In its 2020/21 Women’s Entrepreneurship Report: Thriving through Crisis, Global Entrepreneurship Monitor (GEM) found that globally, 30.2% of women entrepreneurs surveyed expected to hire six or more employees in the next five years compared to just 18.7% in the 2019 report. According to the new report, the percentage of men expecting to hire six or more employees in the next five years is 48%.

"There has been a slow shift in the narrative on women’s entrepreneurship from encouraging a high number of startups to more focus on promoting higher growth activities," said Amanda Elam, a GEM researcher, Research Fellow at Babson College’s Diana International Research Institute and the lead author of the GEM 2020/2021 Women’s Entrepreneurship Report. “Tens of millions of women around the world are making a significant impact. It is now time to work on the key promoting factors, like providing strong champions and role models, inclusion in influential business networks, and access to financial capital, that ensure women entrepreneurs and business owners, who are starting and growing high growth companies, can thrive.”

Trends from Around the World


As the largest ongoing study of entrepreneurial dynamics in the world, GEM research also highlights trends across different regions. Notably, the rate of entrepreneurial activity among European women stands at only 5.7%, compared with a worldwide average of 11%. Women entrepreneurs in Europe had a much more even distribution across industry sectors, with some of the highest rates of entrepreneurship in the Internet, Communications, and Technology (ICT) sector across all regions, higher than men entrepreneurs in the Netherlands and Switzerland.

Pandemic’s Impact on Women Entrepreneurs 

The report highlights how women entrepreneurs have been impacted by the pandemic. Globally, women and men were more or less at parity in reporting that the pandemic provided new business opportunities (40.6% vs 42.2%). However, women entrepreneurs were about 10% more likely than men entrepreneurs to see government responses as effective in low-income (44.1% vs 39.6%) and middle-income countries (40.3% vs 35.1%) but trended in the opposite direction in high-income countries (43.9% vs 47.9%).
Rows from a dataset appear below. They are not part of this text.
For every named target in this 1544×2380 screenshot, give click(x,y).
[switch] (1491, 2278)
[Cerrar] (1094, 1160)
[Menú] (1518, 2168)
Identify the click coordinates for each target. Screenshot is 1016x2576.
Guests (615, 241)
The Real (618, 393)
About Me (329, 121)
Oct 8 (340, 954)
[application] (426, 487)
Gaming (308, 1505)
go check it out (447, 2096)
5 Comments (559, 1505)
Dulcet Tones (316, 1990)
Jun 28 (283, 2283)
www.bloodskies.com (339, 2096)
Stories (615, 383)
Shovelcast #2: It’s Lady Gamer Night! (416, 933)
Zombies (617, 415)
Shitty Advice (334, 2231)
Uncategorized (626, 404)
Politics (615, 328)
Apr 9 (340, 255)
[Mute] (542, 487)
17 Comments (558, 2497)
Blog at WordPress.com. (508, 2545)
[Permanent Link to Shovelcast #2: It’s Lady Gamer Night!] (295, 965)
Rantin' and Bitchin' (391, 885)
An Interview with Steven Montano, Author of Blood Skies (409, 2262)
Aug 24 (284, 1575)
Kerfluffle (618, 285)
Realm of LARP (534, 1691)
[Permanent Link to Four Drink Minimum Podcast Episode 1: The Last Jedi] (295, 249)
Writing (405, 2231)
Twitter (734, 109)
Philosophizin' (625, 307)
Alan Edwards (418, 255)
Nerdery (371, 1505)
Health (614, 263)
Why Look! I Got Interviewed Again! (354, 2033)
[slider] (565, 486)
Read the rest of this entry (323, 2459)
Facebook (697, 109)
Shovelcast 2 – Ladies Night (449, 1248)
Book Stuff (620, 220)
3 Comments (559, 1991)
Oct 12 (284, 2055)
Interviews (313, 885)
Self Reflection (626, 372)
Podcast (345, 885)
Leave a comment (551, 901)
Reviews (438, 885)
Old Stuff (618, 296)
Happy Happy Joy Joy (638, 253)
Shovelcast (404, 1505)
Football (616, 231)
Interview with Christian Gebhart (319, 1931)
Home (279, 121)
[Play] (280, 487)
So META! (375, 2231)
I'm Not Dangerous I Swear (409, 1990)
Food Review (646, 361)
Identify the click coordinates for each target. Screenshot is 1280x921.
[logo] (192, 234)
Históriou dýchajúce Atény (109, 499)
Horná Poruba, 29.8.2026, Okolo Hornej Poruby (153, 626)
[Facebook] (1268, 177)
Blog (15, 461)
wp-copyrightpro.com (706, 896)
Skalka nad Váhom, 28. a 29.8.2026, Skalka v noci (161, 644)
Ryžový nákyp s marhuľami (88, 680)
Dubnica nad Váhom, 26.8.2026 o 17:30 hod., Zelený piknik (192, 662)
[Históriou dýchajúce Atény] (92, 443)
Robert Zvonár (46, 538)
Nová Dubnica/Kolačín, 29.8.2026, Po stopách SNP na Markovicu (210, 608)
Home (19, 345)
"The pandemic has set generations back with the triple threat of small business size, heavy industry sector impacts and the additional burden of family care in addition to work demands," said Jeff Shay, GEM Board Member and Professor and Executive Director for Academic Operations at the Arthur M. Blank School for Entrepreneurial Leadership at Babson College. "Women entrepreneurs have shown remarkable resilience and ingenuity in adapting to the resulting business disruptions and new market realities. But public policies in many countries have still fallen short with insufficient support for family care, schooling and small business impacts."